Ganó el Premio Nacional de Teatro junto a José Antonio Rodríguez, en el 2003. La tarde en que se le entregó ese lauro a ambos, el público no cabía en la Sala Llauradó. Con el tiempo, la he entrevistado y saludado una y otra vez. Ella es también la idea de la actriz que muchos, desde nuestras provincias, buscábamos en las noches de la televisión, a fin de verla dominar un personaje complejo, siempre contenida (condición rara de nuestros actores y actrices), y eficaz.
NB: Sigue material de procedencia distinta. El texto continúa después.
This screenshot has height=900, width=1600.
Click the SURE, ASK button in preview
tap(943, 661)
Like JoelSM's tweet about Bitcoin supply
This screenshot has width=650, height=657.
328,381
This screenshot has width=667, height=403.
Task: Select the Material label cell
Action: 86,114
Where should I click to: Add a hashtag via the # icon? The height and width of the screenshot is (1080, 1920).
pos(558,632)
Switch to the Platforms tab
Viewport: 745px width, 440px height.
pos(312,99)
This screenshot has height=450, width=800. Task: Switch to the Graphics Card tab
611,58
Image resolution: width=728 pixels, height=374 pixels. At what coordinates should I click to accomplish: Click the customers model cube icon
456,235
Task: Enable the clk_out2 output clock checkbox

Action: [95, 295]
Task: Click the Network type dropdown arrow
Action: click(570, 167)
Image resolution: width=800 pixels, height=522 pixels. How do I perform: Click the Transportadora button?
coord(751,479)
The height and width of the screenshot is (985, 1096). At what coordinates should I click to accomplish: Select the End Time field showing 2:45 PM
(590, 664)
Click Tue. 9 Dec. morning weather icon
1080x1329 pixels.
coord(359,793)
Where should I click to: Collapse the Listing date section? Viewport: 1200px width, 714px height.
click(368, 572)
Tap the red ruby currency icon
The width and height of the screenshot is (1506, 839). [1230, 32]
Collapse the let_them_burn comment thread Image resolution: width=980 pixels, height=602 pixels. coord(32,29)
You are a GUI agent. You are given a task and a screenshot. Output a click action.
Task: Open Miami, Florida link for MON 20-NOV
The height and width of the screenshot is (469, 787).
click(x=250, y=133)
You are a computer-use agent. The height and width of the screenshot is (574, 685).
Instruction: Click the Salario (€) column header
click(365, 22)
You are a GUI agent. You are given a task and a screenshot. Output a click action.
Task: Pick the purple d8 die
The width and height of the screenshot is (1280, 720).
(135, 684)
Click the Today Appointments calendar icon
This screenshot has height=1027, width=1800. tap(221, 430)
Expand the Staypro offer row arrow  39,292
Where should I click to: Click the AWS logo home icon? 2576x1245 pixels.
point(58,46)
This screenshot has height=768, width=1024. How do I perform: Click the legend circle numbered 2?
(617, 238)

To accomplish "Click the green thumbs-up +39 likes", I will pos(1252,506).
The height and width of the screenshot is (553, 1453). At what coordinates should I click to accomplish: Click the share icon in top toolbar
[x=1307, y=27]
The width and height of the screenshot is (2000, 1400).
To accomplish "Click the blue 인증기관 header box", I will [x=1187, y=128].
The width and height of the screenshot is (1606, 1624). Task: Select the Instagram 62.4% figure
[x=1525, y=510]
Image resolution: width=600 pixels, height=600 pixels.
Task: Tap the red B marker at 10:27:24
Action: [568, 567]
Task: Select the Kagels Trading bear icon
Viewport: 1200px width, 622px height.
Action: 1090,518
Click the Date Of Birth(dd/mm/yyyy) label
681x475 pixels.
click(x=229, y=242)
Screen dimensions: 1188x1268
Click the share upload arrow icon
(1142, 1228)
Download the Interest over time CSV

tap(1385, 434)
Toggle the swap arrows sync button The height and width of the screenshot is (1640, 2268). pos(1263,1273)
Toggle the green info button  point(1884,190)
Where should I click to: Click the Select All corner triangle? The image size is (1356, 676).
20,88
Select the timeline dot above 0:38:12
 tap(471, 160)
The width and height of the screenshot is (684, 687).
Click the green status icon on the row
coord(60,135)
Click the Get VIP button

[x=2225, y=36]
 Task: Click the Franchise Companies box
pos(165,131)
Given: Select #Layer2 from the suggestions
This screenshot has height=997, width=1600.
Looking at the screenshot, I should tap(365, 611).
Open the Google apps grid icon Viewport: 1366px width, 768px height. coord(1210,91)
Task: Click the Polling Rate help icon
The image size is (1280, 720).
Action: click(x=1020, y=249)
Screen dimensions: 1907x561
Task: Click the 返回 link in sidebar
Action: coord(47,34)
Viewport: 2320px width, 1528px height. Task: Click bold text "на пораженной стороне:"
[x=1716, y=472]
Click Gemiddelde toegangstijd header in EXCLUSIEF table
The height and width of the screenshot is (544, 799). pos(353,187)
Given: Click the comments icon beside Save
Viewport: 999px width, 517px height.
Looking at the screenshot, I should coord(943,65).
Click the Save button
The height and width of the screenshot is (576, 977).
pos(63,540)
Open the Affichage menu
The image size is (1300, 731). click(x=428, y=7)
Ya sea la implacable Luz Marina, la Martha cruel de Edward Albee, la doña Teresa que imaginó Dora Alonso y a la que Roberto Garriga imaginó con precisión ante las cámaras, o la indomable Camila o Clitemnestra o la madre que regresa en El último bolero, ella siempre logra ese milagro doble: ser ella y ser todos esos rostros, y hasta en los diálogos de Shakespeare para su Ricardo III. La reconocemos también  en los objetos y en los vestuarios aquí reunidos en esta exposición, pero sobre todo a través de la piel de esos personajes. Y ese es máximo prodigio que consigue un intérprete virtuoso: vivir a través de esas ficciones. Contar nuestras vidas, la de sus espectadores, a través de esas palabras y esos gestos a los que dedicamos, con lágrimas, con risas, con emoción, nuestros mejores aplausos.